#### Extract

In August, Novartis halted a Phase II trial of branaplam over early indications of side effects, including peripheral neuropathy.

Regulatory Caution

PTC’s drug, an orally bioavailable molecule that harnesses the company’s splicing platform to lower HTT production, is currently on pause pending further data in the U.S. Meanwhile, the trial continues in Europe and Australia.

“The FDA is a conservative agency,” Peltz said. “All the other regulatory agencies let us use our preclinical data. The FDA, on the other hand, has asked us for additional data to support the proposed PIVOT-HD dose level and duration.”

There are currently two drugs approved to treat Huntington’s, and neither is disease-modifying. In his time as CSO at Teva Pharmaceuticals, Hayden led Austedo, a treatment for chorea associated with HD, to its 2017 approval. The other, tetrabenazine, also treats chorea.

#### Things to do
1. According to the Huntington's excerpt, in which regions does PTC's trial continue while it is paused in the U.S.?
2. Quote the Huntington's excerpt between "In August, Novartis" and "Europe and Australia.", inclusive.
The entries that come next have no connection to the Huntington's excerpt.

#### Available data
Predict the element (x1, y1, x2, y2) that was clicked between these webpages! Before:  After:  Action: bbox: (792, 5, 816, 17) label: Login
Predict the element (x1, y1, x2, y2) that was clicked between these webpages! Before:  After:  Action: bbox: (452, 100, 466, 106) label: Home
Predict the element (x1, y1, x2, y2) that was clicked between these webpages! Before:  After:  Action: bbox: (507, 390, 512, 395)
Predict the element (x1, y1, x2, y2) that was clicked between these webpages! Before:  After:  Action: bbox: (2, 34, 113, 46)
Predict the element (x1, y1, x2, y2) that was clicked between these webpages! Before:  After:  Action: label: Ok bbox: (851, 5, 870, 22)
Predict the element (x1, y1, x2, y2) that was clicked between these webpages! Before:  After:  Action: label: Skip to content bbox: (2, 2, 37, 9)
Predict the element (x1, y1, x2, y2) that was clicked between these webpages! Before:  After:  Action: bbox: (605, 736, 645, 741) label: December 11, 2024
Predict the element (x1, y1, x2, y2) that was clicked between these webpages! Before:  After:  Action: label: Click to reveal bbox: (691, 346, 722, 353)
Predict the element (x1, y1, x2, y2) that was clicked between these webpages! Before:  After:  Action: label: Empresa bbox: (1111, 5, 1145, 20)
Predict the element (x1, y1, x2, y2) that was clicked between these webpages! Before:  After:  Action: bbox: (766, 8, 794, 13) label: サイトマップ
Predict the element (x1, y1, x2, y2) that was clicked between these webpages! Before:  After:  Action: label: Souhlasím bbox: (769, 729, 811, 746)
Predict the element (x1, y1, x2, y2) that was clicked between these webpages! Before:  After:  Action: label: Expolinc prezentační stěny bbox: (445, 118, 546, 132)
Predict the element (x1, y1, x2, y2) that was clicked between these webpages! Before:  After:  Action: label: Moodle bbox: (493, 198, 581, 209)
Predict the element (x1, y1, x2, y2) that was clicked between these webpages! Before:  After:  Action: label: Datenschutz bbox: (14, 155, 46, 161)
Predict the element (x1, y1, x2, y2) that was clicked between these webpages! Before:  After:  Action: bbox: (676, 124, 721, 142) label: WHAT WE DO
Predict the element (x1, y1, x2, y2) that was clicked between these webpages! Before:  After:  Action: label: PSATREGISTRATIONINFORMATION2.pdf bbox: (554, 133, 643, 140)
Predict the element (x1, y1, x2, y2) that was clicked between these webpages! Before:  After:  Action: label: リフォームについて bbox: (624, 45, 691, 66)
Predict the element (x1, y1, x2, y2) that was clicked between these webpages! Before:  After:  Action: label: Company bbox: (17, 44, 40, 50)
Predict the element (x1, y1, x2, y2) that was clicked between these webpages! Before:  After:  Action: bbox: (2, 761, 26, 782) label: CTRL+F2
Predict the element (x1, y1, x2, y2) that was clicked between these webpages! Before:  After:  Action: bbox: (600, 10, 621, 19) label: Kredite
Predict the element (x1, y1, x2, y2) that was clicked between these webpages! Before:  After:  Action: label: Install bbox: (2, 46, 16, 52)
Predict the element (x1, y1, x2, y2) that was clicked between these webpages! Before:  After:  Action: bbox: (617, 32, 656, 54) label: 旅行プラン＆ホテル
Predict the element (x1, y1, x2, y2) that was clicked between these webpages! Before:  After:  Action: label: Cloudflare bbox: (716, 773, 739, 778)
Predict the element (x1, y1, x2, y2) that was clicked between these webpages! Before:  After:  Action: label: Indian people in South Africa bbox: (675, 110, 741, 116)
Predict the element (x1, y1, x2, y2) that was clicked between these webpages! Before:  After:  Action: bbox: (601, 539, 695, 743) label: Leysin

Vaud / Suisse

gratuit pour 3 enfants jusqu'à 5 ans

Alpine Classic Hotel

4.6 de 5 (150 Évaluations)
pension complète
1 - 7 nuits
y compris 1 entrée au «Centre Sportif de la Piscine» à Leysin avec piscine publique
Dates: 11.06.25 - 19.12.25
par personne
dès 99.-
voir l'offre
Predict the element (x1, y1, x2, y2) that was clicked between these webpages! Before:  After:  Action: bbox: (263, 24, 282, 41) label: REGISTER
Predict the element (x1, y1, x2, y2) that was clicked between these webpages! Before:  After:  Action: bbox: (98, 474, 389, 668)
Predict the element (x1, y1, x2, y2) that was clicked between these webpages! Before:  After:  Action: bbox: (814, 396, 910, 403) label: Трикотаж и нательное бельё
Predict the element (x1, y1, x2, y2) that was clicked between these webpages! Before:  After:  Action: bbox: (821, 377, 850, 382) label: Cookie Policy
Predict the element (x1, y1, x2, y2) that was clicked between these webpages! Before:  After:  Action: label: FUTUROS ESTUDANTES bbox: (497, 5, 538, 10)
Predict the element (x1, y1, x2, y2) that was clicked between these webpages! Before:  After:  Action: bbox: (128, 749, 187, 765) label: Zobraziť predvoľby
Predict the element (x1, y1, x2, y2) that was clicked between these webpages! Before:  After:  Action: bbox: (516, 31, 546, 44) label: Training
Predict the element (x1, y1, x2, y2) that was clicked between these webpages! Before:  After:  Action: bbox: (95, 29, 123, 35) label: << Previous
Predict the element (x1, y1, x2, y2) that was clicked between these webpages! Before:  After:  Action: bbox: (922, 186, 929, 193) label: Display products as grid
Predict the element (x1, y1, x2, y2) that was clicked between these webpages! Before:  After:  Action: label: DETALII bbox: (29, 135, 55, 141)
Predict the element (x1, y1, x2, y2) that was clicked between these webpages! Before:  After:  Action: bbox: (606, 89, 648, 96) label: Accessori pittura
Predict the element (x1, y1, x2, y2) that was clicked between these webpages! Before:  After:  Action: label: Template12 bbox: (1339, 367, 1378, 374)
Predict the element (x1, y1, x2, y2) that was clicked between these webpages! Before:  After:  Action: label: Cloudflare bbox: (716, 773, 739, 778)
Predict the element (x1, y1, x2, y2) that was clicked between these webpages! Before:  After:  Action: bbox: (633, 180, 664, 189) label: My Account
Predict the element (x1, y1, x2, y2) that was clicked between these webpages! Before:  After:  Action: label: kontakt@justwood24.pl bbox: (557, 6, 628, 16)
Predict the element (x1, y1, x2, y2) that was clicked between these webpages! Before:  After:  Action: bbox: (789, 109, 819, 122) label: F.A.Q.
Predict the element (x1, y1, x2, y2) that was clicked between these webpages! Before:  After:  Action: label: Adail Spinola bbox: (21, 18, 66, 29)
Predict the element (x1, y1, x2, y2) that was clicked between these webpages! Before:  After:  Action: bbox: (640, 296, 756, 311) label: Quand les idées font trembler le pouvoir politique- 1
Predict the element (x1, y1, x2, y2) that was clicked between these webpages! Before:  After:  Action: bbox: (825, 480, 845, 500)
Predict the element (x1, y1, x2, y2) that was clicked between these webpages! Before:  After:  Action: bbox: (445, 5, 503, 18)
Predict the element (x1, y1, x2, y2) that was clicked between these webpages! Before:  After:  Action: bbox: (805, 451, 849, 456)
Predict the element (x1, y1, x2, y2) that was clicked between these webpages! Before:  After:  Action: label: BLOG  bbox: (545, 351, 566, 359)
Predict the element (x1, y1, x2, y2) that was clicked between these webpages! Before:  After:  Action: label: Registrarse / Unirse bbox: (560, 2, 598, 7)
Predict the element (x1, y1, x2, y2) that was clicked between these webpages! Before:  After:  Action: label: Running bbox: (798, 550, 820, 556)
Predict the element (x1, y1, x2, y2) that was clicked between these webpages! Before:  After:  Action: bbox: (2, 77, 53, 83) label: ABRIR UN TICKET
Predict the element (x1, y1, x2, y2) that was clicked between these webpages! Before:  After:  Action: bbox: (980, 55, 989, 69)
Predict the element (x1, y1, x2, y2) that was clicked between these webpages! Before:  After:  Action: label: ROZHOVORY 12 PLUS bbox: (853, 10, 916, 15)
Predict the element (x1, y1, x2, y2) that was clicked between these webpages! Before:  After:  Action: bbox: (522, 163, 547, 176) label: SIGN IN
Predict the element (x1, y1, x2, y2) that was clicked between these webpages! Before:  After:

#### Results by task
1. Europe and Australia.

2.
In August, Novartis halted a Phase II trial of branaplam over early indications of side effects, including peripheral neuropathy.

Regulatory Caution

PTC’s drug, an orally bioavailable molecule that harnesses the company’s splicing platform to lower HTT production, is currently on pause pending further data in the U.S. Meanwhile, the trial continues in Europe and Australia.